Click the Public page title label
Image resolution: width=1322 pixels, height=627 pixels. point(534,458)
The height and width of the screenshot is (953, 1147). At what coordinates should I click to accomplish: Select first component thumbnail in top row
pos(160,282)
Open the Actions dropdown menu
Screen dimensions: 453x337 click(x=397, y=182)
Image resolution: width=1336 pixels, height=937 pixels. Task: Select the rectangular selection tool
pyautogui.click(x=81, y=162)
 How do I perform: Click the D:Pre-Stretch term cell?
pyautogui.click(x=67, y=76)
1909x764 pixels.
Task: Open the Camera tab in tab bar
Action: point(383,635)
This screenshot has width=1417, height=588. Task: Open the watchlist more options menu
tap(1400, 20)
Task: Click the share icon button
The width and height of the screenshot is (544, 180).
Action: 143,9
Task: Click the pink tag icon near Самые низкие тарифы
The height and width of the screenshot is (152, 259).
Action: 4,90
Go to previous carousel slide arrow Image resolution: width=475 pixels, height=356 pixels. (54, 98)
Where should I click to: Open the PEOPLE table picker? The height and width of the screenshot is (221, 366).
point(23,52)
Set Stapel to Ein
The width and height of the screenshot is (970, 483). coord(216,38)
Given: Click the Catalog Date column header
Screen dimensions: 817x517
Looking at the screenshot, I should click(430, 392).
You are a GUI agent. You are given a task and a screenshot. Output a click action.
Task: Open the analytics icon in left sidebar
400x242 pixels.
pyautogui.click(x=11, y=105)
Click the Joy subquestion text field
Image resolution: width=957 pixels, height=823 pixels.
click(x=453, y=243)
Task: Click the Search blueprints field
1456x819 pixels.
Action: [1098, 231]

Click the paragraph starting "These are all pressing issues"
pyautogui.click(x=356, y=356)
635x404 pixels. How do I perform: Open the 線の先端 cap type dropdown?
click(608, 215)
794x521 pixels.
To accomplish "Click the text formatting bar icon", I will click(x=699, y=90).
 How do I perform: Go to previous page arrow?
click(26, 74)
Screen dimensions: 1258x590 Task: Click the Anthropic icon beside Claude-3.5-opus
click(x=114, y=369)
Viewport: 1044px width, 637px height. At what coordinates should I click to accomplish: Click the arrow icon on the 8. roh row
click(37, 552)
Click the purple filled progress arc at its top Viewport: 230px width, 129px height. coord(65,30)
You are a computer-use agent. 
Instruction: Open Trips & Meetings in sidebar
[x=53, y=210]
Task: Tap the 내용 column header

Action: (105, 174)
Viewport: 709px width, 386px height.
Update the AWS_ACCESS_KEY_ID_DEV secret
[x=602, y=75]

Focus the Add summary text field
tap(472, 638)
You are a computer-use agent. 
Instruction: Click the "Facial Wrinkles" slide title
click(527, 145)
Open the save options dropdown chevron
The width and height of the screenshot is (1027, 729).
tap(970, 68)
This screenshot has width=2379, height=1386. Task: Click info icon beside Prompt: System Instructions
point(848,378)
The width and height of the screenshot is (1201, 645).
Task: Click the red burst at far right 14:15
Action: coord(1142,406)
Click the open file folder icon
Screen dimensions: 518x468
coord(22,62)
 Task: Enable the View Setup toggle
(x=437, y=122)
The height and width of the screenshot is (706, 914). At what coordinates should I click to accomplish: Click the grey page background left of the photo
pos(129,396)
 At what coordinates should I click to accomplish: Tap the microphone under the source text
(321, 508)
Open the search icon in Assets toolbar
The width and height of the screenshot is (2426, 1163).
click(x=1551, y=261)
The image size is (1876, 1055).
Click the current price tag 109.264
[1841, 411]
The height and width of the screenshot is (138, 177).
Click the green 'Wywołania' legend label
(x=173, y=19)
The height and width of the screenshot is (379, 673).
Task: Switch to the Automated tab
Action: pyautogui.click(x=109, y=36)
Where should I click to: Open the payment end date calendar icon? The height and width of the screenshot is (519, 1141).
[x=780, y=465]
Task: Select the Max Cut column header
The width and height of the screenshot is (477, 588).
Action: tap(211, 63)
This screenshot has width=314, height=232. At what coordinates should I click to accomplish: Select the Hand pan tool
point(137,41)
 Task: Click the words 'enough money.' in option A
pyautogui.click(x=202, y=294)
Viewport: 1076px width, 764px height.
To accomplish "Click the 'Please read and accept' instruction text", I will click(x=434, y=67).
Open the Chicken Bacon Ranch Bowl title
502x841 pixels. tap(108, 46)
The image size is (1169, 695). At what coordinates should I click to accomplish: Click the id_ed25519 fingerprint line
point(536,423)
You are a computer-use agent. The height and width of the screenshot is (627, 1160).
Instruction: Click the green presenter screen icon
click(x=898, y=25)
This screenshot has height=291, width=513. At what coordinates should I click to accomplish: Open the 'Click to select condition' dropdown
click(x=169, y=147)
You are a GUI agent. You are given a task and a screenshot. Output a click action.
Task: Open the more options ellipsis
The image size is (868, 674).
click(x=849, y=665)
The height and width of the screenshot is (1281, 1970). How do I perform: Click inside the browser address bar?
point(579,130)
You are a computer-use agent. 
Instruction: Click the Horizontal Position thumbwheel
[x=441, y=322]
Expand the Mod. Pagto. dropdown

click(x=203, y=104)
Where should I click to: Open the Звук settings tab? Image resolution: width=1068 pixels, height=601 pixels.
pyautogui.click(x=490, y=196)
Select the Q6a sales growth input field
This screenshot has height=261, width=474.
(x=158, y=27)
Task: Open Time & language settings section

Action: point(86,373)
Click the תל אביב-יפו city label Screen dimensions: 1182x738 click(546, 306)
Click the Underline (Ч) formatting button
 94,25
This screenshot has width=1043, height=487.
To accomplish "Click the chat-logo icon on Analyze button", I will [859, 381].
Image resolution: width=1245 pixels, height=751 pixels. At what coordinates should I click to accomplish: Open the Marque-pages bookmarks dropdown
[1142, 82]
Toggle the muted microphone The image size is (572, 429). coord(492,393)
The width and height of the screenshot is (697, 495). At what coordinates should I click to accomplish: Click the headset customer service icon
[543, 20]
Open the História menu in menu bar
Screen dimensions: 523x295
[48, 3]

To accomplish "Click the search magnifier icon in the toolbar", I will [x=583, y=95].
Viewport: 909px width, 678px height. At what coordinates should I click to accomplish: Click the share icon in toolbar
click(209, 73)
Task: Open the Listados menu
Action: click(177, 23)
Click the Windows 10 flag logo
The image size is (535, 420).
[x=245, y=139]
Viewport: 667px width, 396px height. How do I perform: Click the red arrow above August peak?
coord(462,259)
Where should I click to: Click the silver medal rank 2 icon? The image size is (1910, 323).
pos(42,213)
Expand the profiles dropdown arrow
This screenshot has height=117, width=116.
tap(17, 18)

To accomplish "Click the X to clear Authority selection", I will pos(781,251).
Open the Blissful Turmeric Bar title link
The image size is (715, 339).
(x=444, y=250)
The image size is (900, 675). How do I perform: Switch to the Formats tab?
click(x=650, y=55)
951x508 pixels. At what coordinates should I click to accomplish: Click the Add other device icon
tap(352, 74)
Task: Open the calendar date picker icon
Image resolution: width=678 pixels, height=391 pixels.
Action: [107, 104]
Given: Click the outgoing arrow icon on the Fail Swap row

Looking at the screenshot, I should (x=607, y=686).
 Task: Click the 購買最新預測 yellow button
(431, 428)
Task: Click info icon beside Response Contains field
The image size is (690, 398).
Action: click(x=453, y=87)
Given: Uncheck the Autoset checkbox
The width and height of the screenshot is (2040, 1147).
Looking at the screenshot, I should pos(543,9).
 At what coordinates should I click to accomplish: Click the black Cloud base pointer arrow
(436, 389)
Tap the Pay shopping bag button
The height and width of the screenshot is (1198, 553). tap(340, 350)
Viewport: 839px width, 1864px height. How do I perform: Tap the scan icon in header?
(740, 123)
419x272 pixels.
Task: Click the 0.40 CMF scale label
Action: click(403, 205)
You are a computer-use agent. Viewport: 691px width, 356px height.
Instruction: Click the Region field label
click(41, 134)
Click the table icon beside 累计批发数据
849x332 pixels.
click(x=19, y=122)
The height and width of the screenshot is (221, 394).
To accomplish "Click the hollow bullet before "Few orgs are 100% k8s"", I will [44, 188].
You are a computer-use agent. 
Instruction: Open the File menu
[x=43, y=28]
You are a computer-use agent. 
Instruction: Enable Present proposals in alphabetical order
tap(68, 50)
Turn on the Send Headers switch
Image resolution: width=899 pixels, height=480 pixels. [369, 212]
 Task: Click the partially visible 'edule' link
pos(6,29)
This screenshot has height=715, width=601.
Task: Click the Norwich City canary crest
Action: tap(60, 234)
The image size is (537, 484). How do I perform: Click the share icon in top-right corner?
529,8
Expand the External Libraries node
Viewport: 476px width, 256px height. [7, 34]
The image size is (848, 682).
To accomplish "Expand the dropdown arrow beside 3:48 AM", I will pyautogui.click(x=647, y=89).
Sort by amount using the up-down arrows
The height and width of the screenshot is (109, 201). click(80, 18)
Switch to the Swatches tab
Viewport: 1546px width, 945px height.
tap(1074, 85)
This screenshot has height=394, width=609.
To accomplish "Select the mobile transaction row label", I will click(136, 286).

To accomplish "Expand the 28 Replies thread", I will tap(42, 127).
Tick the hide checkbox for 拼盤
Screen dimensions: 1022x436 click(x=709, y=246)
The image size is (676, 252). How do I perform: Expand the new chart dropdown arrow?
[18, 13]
● ● ● ● ●
What is needed
Turn the stretch of lines above from the one containing "Where should I click to: Open the Звук" through the one containing "Click the תל" into a numbered list, leaving out any blank lines.

Result of the task
1. Where should I click to: Open the Звук settings tab? Image resolution: width=1068 pixels, height=601 pixels.
2. pyautogui.click(x=490, y=196)
3. Select the Q6a sales growth input field
4. This screenshot has height=261, width=474.
5. (x=158, y=27)
6. Task: Open Time & language settings section
7. Action: point(86,373)
8. Click the תל אביב-יפו city label Screen dimensions: 1182x738 click(546, 306)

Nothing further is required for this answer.